Delaney walked back into the building. He nodded absent-mindedly to PC Dave Patterson, walking past him to the custody booking area and beyond that to the evidence holding store. He quickly tapped the entry code into the security pad and walked into a brightly lit, windowless room. A large counter stood in front of him, behind which were the shelves and wire-caged storage areas for evidence seized during arrests.

The officer on duty was a thirty-two-year-old brunette called Susan Halliday, who had Marilyn Monroe's body and an even brighter smile. Many was the time Delaney would have flirted with her but knew there was no point. Susan had been living with his boss for over four years now, the most open secret at the station. Delaney honestly didn't know why Diane Campbell was always so grumpy in the mornings.

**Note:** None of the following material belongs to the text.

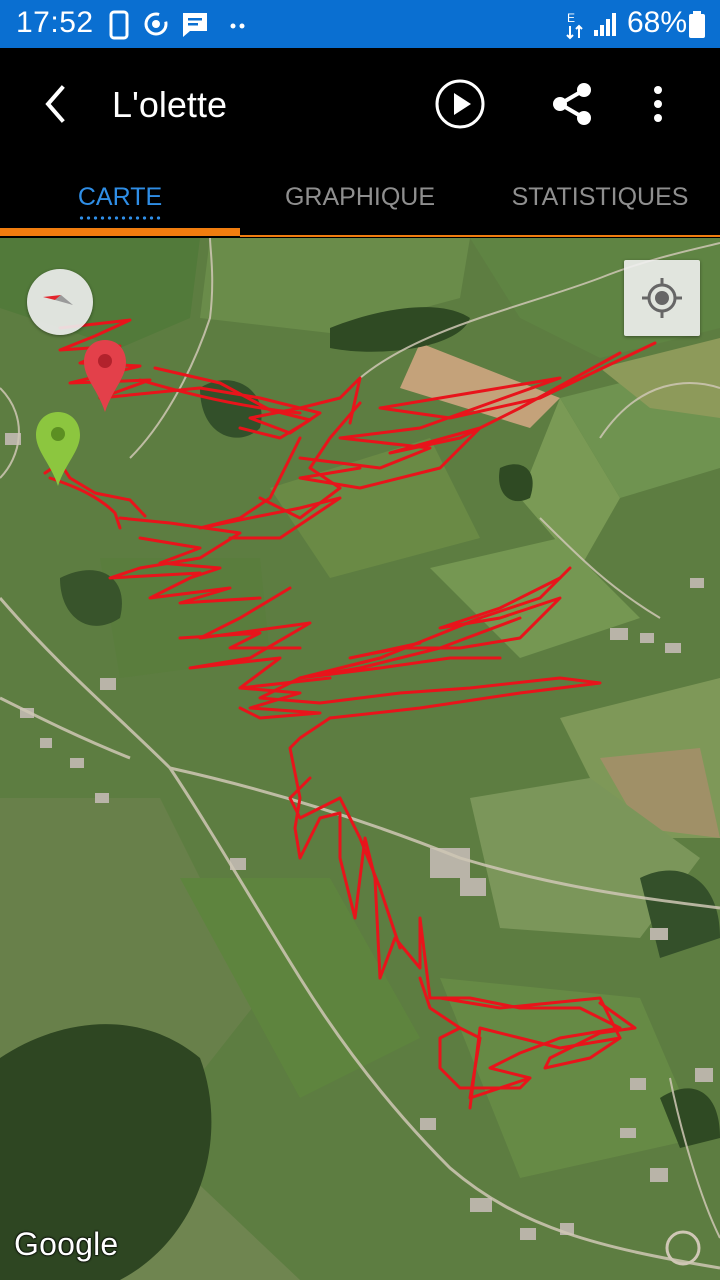 This screenshot has height=1280, width=720. Describe the element at coordinates (571, 18) in the screenshot. I see `svg-text: E` at that location.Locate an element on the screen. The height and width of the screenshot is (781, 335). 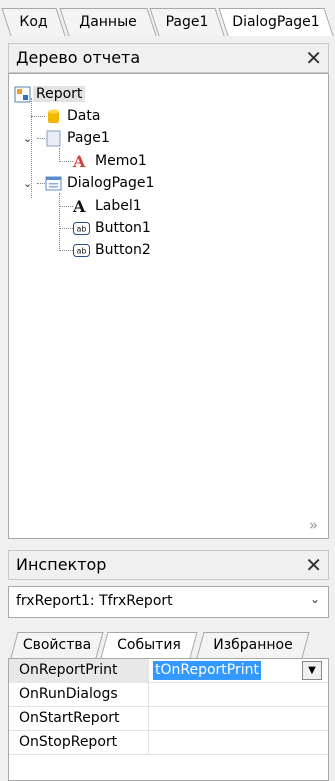
tab-page1: Page1 is located at coordinates (187, 22).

Susan Halliday flashed her brilliant orthodonture at him. 'Sorry, Jack, your usually drugs delivery hasn't arrived this week.'

'That's not funny, Susan.' Delaney's smile belied his answer.

'So what can we do you for, sir?'

'I just want to look at the evidence log for the Jackie Malone crime scene.'

'Sure.'

She went to the records area, pulled out the relevant file and extracted a couple of sheets of paper, which she handed to Delaney.

Delaney ran his eyes down the list of items taken from Jackie's flat. He read the list twice to make sure, but he was quite right. Among the list of DVDs was Head Girl, Crime and Punishment, Spunk Junkies. But Sin Sisters, which he remembered seeing on the night of Jackie Malone's murder, was very much conspicuous by its absence.